Material provided

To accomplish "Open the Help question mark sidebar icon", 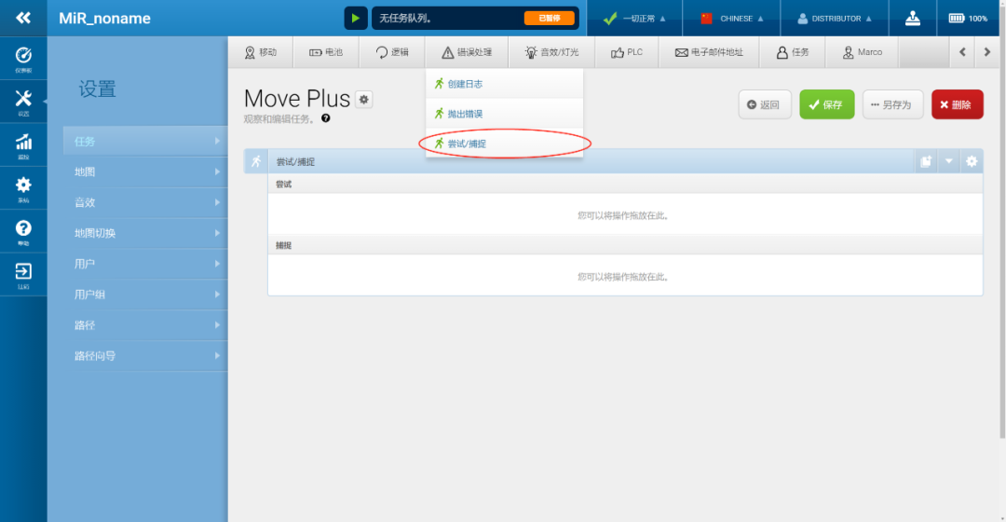I will point(23,231).
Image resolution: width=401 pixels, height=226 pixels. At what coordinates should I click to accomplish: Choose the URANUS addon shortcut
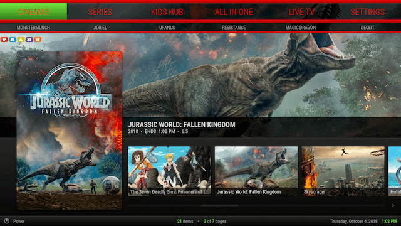167,28
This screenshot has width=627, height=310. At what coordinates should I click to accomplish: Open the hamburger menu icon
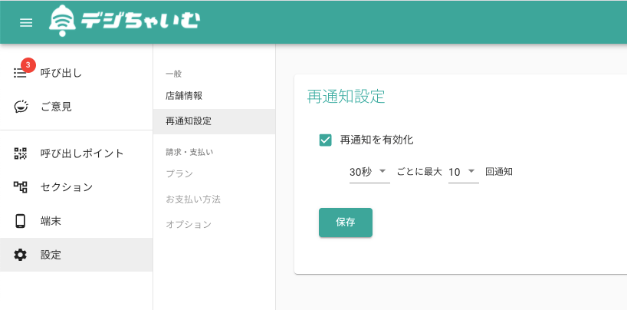click(x=26, y=23)
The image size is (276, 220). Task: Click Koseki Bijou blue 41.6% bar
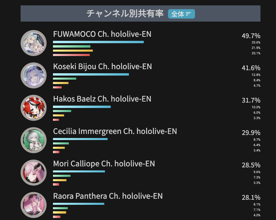(91, 75)
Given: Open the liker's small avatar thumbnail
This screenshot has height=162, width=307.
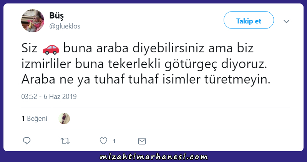Looking at the screenshot, I should pos(64,119).
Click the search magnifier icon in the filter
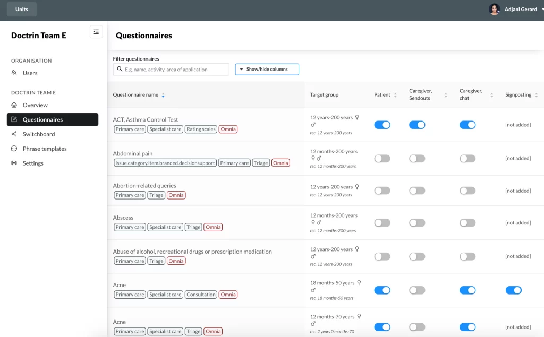The image size is (544, 337). tap(120, 69)
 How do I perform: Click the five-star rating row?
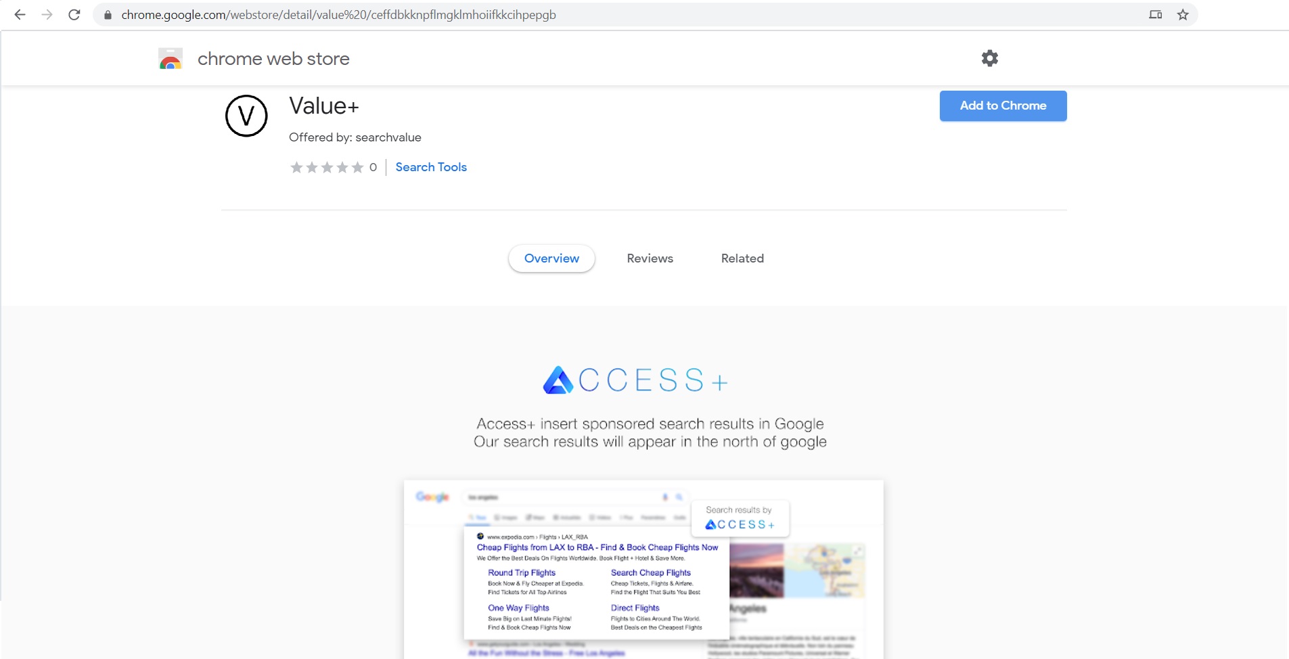click(x=327, y=167)
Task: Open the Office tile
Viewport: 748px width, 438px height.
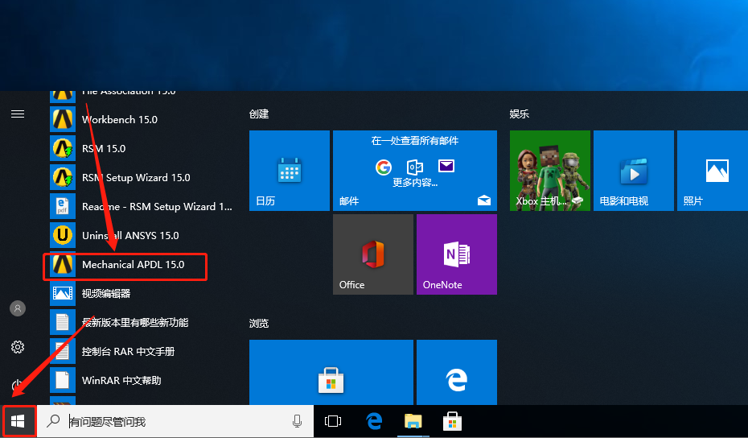Action: pyautogui.click(x=372, y=254)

The problem
Give back, word for word, the lines from the line that contains "Image resolution: width=401" through the last line of the records, with no pictures and nothing else.

Finished task
Image resolution: width=401 pixels, height=226 pixels. At what coordinates should I click to accomplish: Choose the URANUS addon shortcut
167,28
This screenshot has width=627, height=310. At what coordinates should I click to accomplish: Open the hamburger menu icon
click(x=26, y=23)
The image size is (276, 220). Task: Click Koseki Bijou blue 41.6% bar
(91, 75)
Given: Open the liker's small avatar thumbnail
This screenshot has height=162, width=307.
Looking at the screenshot, I should pos(64,119).
Click the search magnifier icon in the filter
The image size is (544, 337). tap(120, 69)
 How do I perform: Click the five-star rating row?
click(x=327, y=167)
Task: Open the Office tile
Viewport: 748px width, 438px height.
Action: pyautogui.click(x=372, y=254)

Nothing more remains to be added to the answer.